There are 4 one-digit numbers which when squared have a last digit equal to the first number. They are 0,1,5 and 6.
There are 2 two-digit numbers which when squared have their last two digits equal to the first number. They are 25 and 76.
There are 2 three-digit numbers which when squared have their last three digits equal to the first number. They are 625 and 376. (i.e. 376^2 = 141376, ends with 376, 625^2 = 390625, ends with 625)
This pattern can be continued for n-digit numbers which when squared have their last n-digits equal to the former number.
This pattern can continue indefinitely. [The proof is left to the reader]
i.e. Prove $5, 25, 625, 0625, 90625, 890625,…$ (we will count 0625 as part of the pattern even though it is not a four digit number as only 0 works and also because it continues the pattern.) and $6, 76, 376, 9376, 09376, 109376, 7109376, 87103976,…$ will continue indefinitely.
However, that cannot just be my question since it's been asked before. (automorphic numbers)
Therefore, what about other powers? ($n^3, n^4$)
[Edit: I forgot to mention and so on. So I actually wanted a general case $n^i$]
Or even to the power of itself? ($n^n$)
Best Answer
Those numbers are called Automorphic numbers (as you just said).

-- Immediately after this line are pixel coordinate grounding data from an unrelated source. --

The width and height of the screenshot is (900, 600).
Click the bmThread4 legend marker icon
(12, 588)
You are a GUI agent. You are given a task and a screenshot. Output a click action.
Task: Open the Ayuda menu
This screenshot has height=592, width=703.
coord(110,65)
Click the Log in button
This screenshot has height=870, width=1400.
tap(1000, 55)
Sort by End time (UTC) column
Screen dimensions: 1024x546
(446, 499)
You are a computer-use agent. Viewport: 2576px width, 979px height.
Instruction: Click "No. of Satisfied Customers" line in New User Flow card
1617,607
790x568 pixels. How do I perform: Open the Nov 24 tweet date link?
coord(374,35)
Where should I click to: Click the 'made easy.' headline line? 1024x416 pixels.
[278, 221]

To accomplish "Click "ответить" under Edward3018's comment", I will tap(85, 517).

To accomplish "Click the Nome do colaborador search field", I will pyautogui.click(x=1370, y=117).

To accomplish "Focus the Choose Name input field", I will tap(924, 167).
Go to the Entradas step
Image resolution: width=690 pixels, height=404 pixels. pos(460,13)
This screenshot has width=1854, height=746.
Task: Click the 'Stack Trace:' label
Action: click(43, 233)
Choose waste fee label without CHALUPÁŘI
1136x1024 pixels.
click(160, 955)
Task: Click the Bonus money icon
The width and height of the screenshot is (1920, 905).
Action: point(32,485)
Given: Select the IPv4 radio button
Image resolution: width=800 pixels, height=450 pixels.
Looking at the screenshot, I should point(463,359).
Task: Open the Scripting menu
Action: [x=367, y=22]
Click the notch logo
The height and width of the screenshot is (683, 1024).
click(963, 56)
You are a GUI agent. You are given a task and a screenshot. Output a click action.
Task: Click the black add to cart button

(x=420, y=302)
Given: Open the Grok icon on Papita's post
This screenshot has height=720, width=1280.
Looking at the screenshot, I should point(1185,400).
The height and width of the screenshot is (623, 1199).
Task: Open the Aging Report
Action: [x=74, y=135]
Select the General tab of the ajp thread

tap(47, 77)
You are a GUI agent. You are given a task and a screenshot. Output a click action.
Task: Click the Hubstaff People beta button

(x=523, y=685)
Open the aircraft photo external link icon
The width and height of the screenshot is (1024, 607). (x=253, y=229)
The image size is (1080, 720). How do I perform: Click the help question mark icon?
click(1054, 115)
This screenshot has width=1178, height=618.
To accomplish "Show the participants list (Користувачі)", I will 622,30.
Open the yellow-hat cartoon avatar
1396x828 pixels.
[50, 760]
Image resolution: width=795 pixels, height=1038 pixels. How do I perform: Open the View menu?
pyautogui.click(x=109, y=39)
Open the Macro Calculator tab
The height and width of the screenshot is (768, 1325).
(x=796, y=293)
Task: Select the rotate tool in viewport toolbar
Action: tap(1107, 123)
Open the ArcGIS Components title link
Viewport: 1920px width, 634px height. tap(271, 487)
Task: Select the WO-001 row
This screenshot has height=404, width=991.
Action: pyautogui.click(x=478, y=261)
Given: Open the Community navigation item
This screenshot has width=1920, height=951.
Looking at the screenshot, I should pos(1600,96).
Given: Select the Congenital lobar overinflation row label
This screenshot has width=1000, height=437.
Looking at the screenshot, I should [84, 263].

There is a longer list here:
https://oeis.org/A007185 is $5^{2^n}$ $\mod 10^n$
https://oeis.org/A016090 is $16^{5^n}$ $\mod 10^n$
There are also other sequences like these for any $a$, coprime to $10$, the Automarphic sequence is $a^{10^n}$ $=$ 1 $\mod 10^n$, and if $a$ $=$ $10x$, then $a^n$ $=$ 0 $\mod 10^n$.
$n^3$, any string of digits ending in 1, 3, 7, 9 can be the ending digits of a perfect cube, for other strings, the last three digits are a multiple of 8, 125 or just 000 (for numbers $n$ divisible by 10)
If $x$ is coprime to 10, then there is an integer $a$ such that:
$a^a$ $=$ $x$ $\mod 10^n$, so it is easy to see that the last digit of $a^a$ is either 0, 1, 3, 4, 5, 6, 7, 9.